Over time, a number of common patterns emerged, prompting the inclusion of some syntactic sugar to reduce the verbosity of the XML files. We implemented support for macros (simple ant-like variable interpolation along with the ability to define macros both inline as well as externally or on the command line) and re-usable rule definitions:

  1. <policies>
  2.  <!– define a reusable pattern, addressable by it’s property name //–>
  3.  <property name=‘my-pattern’ value=‘^somefile-(\d{4})-(\d{2})-(\d{2})-(\d{2})-(\d{2})-(\d{2})-[\-\w\d]+-[0-9a-fA-F]{32}\.gz-md5[0-9a-fA-F]{32}$’ />
  4.  <!– define a reusable rule, addressable by it’s id //–>
  5.  <defRule id=“latest6Since6M”>
  6.    <any>
  7.      <latestN n=“6” />
  8.      <sinceNDays n=“180” />
  9.    </any>
  10.  </defRule>
  11.  <host uri=“qfs://”>
  12.    <regexPath path=“/path/to/some/files” filter=“${my-pattern}” action=“delete”>
  13.        <rule refid=“latest6Since6M” />
  14.    </regexPath>
  15.    <regexPath path=“/other/path/to/some/files” filter=“${my-pattern}” action=“delete”>
  16.      <rule refid=“latest6Since6M” />
  17.    </regexPath>
  18.  </host>
  19. </policies>

Furthermore, we implemented structured logging to the system, meaning any policy action performed on a file within the purview of our retention policy system is tracked and easily accessible for review. So, if a file suddenly goes missing we could easily determine whether it was intentionally deleted by a retention policy and, if so, which policy was specifically responsible for the deletion and when.
Last Thoughts
In order for the hundreds of MapReduce jobs in Quantcast’s production pipelines to be able to continuously deliver data according to strict SLAs, we had to make efficient use of Quantcast’s QFS storage system.

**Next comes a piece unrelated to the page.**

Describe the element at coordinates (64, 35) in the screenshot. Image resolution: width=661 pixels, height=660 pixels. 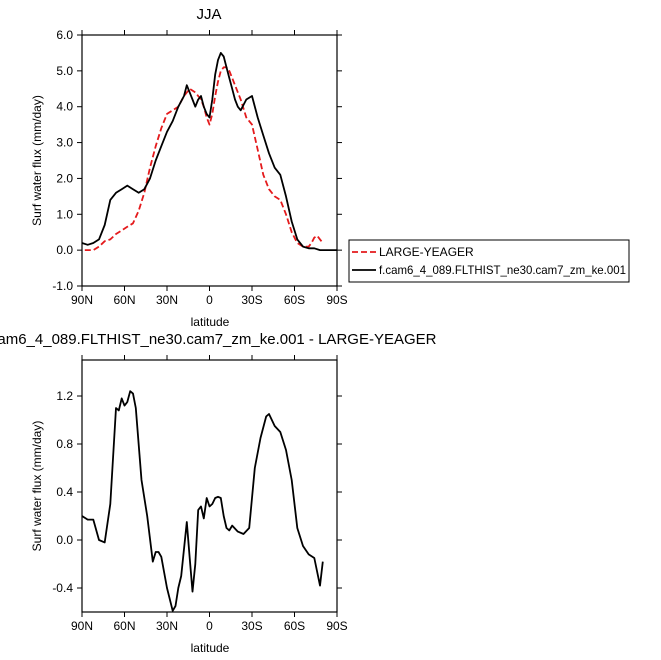
I see `y-tick-label: 6.0` at that location.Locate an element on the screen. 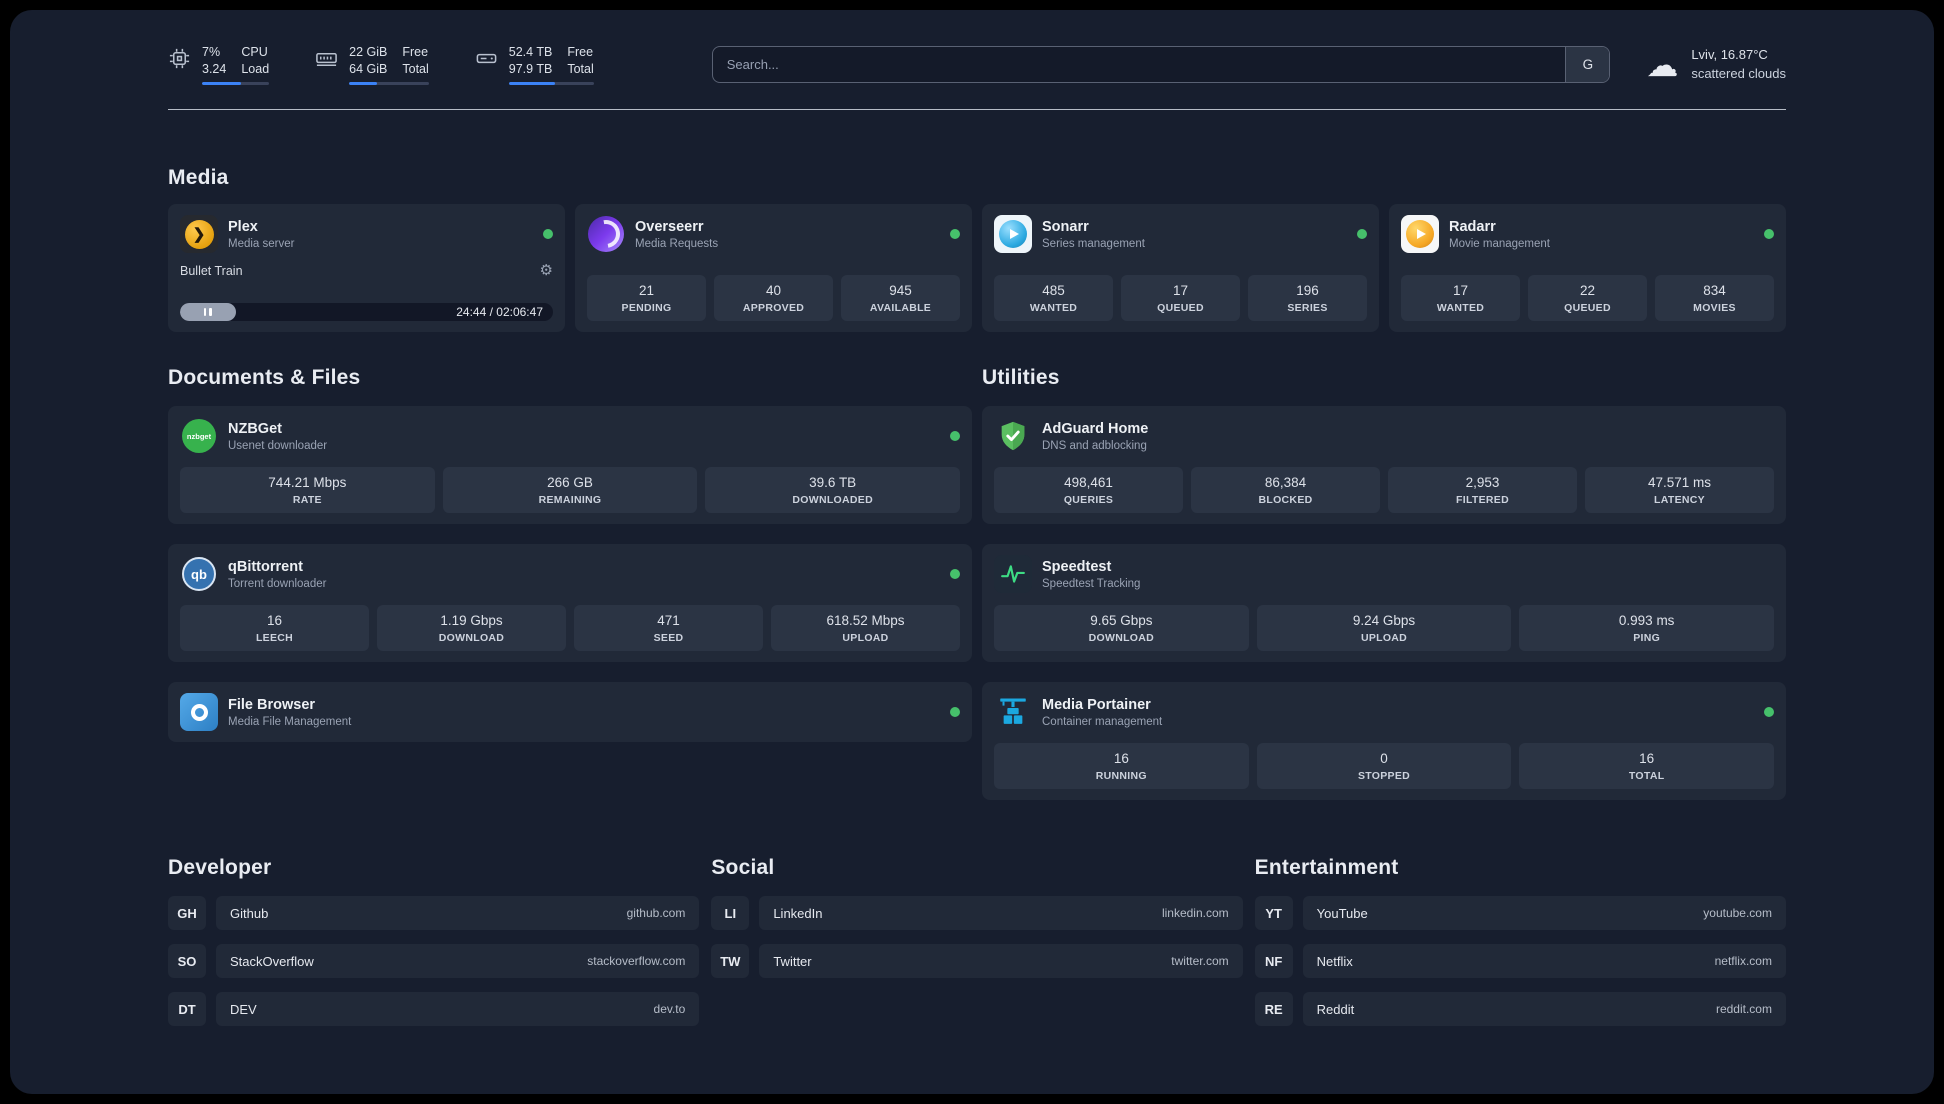 This screenshot has width=1944, height=1104. system-metrics: 7% 3.24 CPU Load is located at coordinates (381, 64).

A well designed system for implementing retention policies turned out to be essential for running systems at our scale. By investing in a universal retention policy system we have been able to retain more useful data, ease the operational burden of deploying new production pipelines, and help ensure that our file system will not become a processing bottleneck.